Dua Lipa Radical Optimism Imagem: Reprodução

Review: Dua Lipa desperdiça grande potencial em “Radical Optimism”

Jota Wagner
Por Jota Wagner

Jota Wagner compara novo álbum da cantora a uma lagoa congelada, com beleza estonteante na superfície, mas impossível de ser atravessada

Ouvir Radical Optimism, lançado na última sexta-feira (3), por Dua Lipa, é como pular de cabeça em uma lagoa congelada. Há uma beleza estonteante na superfície, impossível de ser atravessada graças a uma resistente camada de gelo. Em 11 faixas perfeitamente lapidadas para os grandes palcos (e não tanto para as pistas de dança, como nos fez crer em entrevistas), a artista segue tão convicta nas fórmulas certeiras do universo da música pop que impede que suas ótimas ideias transpassem sua convicção conservadora, musicalmente falando.

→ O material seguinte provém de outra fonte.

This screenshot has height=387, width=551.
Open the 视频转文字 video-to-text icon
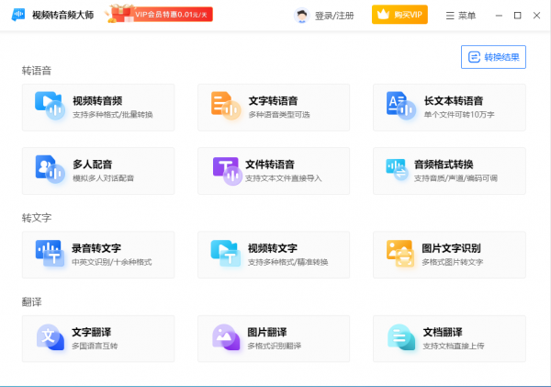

Estão presentes a construção curta e sem respiro, necessária na era das redes sociais, a voz estrangulada pelo processamento de estúdio e a completa falta de arestas, de espinhos e de rachaduras. O disco é doce e plástico, como são as apresentações de artistas de arena nos dias de hoje. Logo, um sucesso.

A carreira de Dua Lipa é extravagante em números, recheada de number ones, Grammys, hits e festivais. Efetivamente existe, em sua biografia, as ações e posições de gente que vence no mundo da música. Além de uma teimosia ferrenha. A cantora saiu da casa dos pais em West Hampton com 15 anos e foi para Londres batalhar seu lugar ao sol, seja na carreira de modelo quanto na de artista musical. Trabalhava como garçonete enquanto subia vídeos no YouTube interpretando covers de Cristina Aguilera e Alicia Keys. Hoje é um fenômeno da música pop mundial, comprou todos os direitos e fitas master de suas obras e ainda modela, mas para grandes revistas e estilistas de moda. A clássica saga do herói em um roteiro hollywoodiano.

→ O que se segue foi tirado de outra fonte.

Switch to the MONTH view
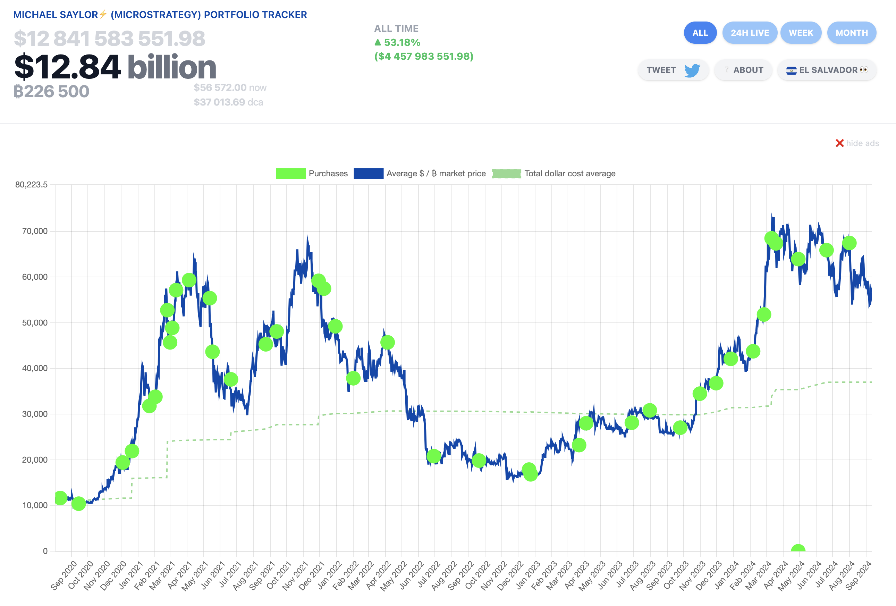896x606 pixels. coord(852,33)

No espaço de tempo entre os primeiros contratos com gravadoras e o absoluto sucesso que vem fazendo, mirou em bons produtores, boas parcerias e principalmente, uma fórmula infalível à era Barbie, que vivemos atualmente. Dua Lipa estreou como atriz, inclusive, no filme da boneca que tanto mexeu com o mundo no ano passado, além de escrever uma música para sua trilha sonora.

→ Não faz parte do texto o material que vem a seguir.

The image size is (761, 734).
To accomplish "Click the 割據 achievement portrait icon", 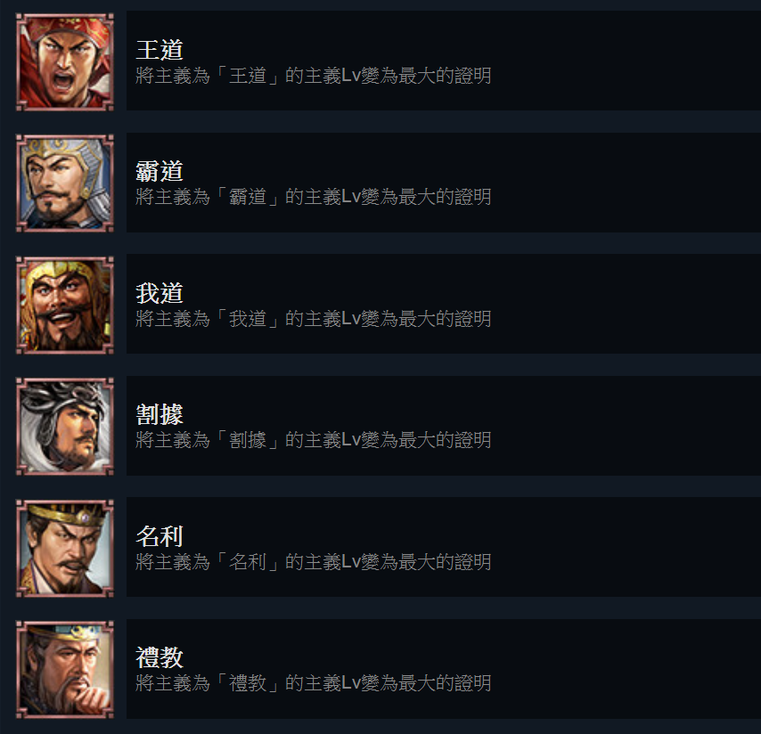I will point(65,427).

Para exemplificar melhor a história da teimosia versus as boas ideias a que me referi mais cedo: a influência de acid house que prometeu ao mundo em Radical Optimism se limita a uma linhazinha de TB-303 escondida na penúltima música do disco, Maria. O convite que fez ao gênio do pop psicodélico da nova geração, Kevin Parker (Tame Impala), para dar uma bagunçada em sua música e apontar novos horizontes também ficou esgoelado na melhor música do disco, Houdini. Parker até tentou, metendo uns sintetizadores aqui e um baixo doido ali, mas sua tentativa também ficou presa no fundo, sufocada pela camada de gelo.

Gerenciar a própria carreira é uma das mais belas vitórias das grandes artistas do pop atual. E é por isso que atribuo à Dua Lipa o vício de não permitir que tais boas ideias e referências tenham bagunçado mais o resultado de Radical Optimism. Para se eternizar, um álbum precisa incomodar, de alguma forma.

E ao não incomodar, é possível que as canções de RO se limitem, daqui a 20 anos, a fazer parte do setlist das “festas da firma” e de um outro casamento. Previsão que dói, pois as bases instrumentais de quase todas as músicas são deliciosas. Dançantes e cool, caindo para aquela vibração meio jazzy, meio indie dance, gostosas a ponto de nos fazer salivar. O problema acontece justamente quando entram as vozes. E, junto com elas, as harmonias simples, sem desafios, excessos e fúria.

Este é apenas o terceiro álbum de Dua Lipa. Ela tem margem e tempo para se libertar e ousar muito mais. E não duvido que o faça. No mundo da música do século XXI, antes de ir para a batalha é preciso se armar. Angariar poder. Depois de conquistar tamanho e força, o artista parte para a briga, estapeando todo mundo. Foi assim com Beyoncé, Madonna e até mesmo Britney Spears, por exemplo.

E poder, convenhamos, a mulher já tem. Agora é torcer para que ouse, choque, bagunce o status quo. Por enquanto, Radical Optimism é a trilha sonora perfeita para lojas de fast fashion em shopping centers.

Jota Wagner

Jota Wagner escreve, discoteca e faz festas no Brasil e Europa desde o começo da década de 90. Atualmente é repórter especial de cultura no Music Non Stop e produtor cultural na Agência 55. Contribuiu, usando os ouvidos, os pés ou as mãos, com a aurora da música eletrônica brasileira.